Nor may I grant Petitioner an earlier effective date based on any equitable or policy arguments.  Howard M. Sokoloff, DPM, MS, Inc., DAB No. 2972 at 6, 9 (2019); Wishon Radiological Med. Grp., Inc., DAB No. 2941 at 6-7, 10 (2019); Ark. Health Grp., DAB No. 2929 at 7-9 (2019); James Shepard, M.D., DAB No. 2793 at 9 (2017).

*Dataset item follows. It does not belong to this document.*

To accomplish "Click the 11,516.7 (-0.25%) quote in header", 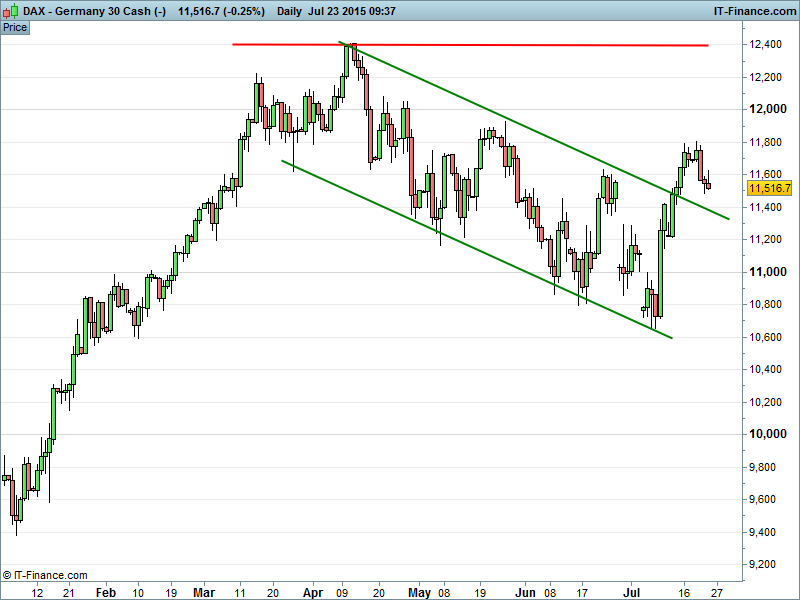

Finally, I may not direct the contractor to allow retrospective reimbursement.  A supplier may not receive payment for services or items furnished while deactivated.  42 C.F.R. §§ 424.540(e), 424.555(b).  This represents a departure; CMS previously permitted retrospective billing after reactivation.  In promulgating the new regulation, the Secretary explained the change:

After careful reflection . . . the most sensible approach from a program integrity perspective is to prohibit such payments altogether.  In our view, a provider or supplier should not be effectively rewarded for its non-adherence to enrollment requirements (for example, failing to respond to a revalidation request or failing to timely report enrollment information changes) by receiving payment for services or items furnished while out of compliance.

86 Fed. Reg. 62,240, 62,359-60 (Nov. 9, 2021); see Michael B. Zafrani, M.D., DAB No. 3075 at 2 n.1 (2022).

Conclusion

Because Petitioner filed its subsequently-approved reactivation application on October 25, 2024, October 25 is the earliest possible effective date for its reactivation.  See 42 C.F.R. § 424.540(d)(2).

I may not review the deactivation, and retrospective reimbursement is not available for those whose enrollment has been deactivated.  42 C.F.R. § 424.540(e).

/s/

Carolyn Cozad Hughes Administrative Law Judge

  • 1

    Petitioner's brief cites to Dr. Miller's written declaration only and not to any exhibits.

  • 2

    I make this one finding of fact/conclusion of law.

  • 3

    CMS's electronic process is referred to as PECOS (Provider Enrollment, Chain, and Ownership System).